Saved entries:
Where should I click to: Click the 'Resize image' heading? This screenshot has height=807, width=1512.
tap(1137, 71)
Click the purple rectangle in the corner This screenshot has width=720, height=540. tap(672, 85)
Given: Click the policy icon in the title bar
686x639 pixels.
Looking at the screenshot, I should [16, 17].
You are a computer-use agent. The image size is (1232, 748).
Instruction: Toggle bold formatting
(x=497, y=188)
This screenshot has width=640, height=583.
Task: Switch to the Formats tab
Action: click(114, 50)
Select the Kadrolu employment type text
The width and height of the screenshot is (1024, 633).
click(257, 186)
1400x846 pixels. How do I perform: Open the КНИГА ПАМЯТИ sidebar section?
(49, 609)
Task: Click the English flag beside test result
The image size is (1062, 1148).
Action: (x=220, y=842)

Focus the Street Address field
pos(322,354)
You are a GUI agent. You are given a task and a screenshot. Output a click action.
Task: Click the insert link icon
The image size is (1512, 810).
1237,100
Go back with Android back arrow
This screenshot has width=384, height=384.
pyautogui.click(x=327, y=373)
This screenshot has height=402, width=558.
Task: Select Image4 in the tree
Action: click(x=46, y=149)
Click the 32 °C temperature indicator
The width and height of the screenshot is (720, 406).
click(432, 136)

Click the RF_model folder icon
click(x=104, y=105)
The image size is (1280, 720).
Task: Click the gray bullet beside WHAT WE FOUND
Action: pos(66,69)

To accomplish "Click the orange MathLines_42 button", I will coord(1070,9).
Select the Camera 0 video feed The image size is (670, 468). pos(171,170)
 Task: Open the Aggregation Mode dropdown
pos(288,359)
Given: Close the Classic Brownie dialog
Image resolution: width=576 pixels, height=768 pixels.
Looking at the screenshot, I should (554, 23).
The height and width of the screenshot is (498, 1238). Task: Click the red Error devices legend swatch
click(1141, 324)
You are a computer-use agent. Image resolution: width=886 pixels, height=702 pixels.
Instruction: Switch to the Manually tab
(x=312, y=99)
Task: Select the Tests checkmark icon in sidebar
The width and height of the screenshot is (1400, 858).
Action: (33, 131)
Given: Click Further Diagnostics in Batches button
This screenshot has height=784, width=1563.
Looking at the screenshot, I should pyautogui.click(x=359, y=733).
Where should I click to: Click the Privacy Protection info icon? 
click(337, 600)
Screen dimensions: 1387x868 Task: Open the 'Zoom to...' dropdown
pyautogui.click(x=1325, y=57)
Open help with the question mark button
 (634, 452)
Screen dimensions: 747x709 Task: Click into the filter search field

▶ **TASK PROMPT**: Reproduce verbatim the lines above, from the line with "The height and" through the line with "Given: Click Further".

▶ **PROBLEM SOLUTION**:
The height and width of the screenshot is (498, 1238). Task: Click the red Error devices legend swatch
click(1141, 324)
You are a computer-use agent. Image resolution: width=886 pixels, height=702 pixels.
Instruction: Switch to the Manually tab
(x=312, y=99)
Task: Select the Tests checkmark icon in sidebar
The width and height of the screenshot is (1400, 858).
Action: (33, 131)
Given: Click Further Diagnostics in Batches button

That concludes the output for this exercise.